By Mary Wheatley, CEO

The National Scleroderma Foundation team just returned from ACR Convergence (ACR stands for American College of Rheumatology), the largest gathering of scleroderma specialists in the world, and here’s what we learned.

While the hybrid format made for an interesting experience (we still have catching up to do!), there was no question the science was incredible, and scleroderma was well-represented. There were 23 sessions focused on scleroderma, and 62 virtual poster presentations. The Scleroderma Community Hub hosted three sessions and drew more than 350 people interested in the disease. In addition to these sessions specifically focused on scleroderma, there were numerous others focused on patient engagement in research, precision medicine, and related conditions such as Raynaud’s.

Patient advocacy and engagement was a theme throughout the meeting, and one of our community members, Amy Gietzen, had a poster accepted for the Patient Perspective Poster session. Another of our members, Jessica Massengale (winner of this year’s Messenger of Hope award), attended the meeting as well.

We were grateful for the opportunity to connect with leaders in the field, and within our organization, such as Dr. Janet Poole, who was recognized as a Master of the College. Dr. Poole is an ARP Past President, and serves as Professor, Division Chief, and Director of the Occupational Therapy Graduate Program, Department of Pediatrics, School of Medicine, University of New Mexico. We are also fortunate to have her expertise on the National Scleroderma Foundation Medical and Scientific Advisory Board.

Other highlights from the meeting include:

  • Drs. Elana Bernstein and Zsusanna McMahan presented on extrapulmonary manifestations of systemic sclerosis, focusing on the heart and esophagus;
  • Dr. Fred Wigley was this year’s honoree for the Philip S. Hench, MD Memorial Lecture and discussed moving to precision management of the disease;
  • Dr. Francesco Boin and others gave a fascinating look on scleroderma mimics, that is diseases that present as scleroderma, to help providers make the correct diagnosis; and
  • Sunday’s plenary included a talk by Dr. Dillon Popovich on using 3D skin models to identify anti-fibrotic targets in scleroderma.

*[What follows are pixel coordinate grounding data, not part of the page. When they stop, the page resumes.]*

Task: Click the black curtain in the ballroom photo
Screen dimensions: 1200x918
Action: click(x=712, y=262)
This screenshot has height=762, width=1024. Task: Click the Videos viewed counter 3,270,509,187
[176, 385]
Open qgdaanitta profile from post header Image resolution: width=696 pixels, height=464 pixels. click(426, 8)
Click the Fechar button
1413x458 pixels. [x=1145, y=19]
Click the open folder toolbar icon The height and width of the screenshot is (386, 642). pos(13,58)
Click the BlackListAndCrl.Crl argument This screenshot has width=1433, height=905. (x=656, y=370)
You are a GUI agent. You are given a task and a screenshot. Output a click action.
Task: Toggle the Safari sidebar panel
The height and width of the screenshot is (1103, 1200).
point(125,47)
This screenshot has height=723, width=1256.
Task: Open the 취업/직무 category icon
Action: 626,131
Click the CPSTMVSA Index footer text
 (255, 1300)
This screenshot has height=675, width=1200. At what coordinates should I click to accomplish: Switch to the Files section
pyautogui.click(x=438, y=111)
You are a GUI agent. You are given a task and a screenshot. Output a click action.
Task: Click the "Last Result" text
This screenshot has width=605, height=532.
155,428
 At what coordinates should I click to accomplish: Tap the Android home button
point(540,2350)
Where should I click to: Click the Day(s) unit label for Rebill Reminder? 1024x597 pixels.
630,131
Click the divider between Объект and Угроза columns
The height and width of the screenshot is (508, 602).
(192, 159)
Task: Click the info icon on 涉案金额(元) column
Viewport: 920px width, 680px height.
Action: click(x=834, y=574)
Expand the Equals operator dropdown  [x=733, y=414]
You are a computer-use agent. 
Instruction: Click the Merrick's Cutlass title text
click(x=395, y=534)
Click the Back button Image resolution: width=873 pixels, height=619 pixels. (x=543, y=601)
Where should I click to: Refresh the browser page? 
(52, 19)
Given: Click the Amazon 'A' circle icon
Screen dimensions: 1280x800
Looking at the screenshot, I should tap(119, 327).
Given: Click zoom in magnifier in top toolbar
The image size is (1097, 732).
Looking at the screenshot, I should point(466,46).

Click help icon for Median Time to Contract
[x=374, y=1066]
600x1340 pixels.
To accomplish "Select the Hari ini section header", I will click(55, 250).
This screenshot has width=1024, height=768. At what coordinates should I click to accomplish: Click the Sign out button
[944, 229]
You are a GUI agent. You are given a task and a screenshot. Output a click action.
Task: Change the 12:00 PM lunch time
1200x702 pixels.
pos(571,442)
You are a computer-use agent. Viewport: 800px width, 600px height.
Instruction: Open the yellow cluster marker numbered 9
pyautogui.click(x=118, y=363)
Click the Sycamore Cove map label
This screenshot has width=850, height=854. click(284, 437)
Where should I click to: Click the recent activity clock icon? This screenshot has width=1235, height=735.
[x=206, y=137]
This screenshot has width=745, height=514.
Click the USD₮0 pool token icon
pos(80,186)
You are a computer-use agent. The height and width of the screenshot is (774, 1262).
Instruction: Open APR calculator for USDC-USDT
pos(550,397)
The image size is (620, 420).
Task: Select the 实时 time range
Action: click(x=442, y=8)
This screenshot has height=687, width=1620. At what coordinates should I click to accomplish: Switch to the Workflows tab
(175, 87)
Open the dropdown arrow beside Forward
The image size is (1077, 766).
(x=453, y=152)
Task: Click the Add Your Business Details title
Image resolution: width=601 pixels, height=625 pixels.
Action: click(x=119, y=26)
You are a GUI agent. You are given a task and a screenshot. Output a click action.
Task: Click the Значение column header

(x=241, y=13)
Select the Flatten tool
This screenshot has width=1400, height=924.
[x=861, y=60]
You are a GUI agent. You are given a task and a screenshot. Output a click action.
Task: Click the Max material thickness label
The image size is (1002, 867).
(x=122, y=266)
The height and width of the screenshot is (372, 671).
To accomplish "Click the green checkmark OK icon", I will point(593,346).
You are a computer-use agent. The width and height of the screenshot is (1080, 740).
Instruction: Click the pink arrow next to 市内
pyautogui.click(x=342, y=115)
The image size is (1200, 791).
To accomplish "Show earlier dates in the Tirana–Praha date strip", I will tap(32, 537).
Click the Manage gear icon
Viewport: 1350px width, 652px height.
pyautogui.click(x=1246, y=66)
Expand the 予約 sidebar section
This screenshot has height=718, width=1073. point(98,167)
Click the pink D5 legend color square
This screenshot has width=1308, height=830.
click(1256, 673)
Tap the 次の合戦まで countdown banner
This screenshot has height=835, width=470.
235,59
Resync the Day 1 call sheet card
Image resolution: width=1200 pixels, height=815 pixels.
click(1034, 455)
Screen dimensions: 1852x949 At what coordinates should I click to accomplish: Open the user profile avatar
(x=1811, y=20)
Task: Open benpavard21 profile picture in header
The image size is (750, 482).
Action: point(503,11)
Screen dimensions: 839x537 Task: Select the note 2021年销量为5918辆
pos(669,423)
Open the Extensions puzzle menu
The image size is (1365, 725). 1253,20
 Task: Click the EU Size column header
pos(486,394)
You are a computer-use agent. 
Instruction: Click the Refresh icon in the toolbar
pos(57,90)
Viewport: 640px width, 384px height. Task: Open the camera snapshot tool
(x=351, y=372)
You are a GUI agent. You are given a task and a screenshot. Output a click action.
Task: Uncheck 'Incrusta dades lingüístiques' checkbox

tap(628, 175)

Our corporate supporters were also there in force, sharing the latest science from their studies, as well as information on medicines approved for the treatment of scleroderma-related illnesses.

We were also able to connect with our colleagues in the nonprofit funding space and discuss ways to collaborate and advance the work we do in meaningful ways.

It was wonderful to connect with friends and colleagues, old and new. And it definitely made us look forward to our National Scleroderma Conference next summer. There truly is no substitute for being together in person.

There was so much to see and learn, and we’re still absorbing it all, and have plenty of posters to go back and watch. Sessions are available on-demand to registered participants through October 2023, and you can purchase an on-demand pass for access now, too.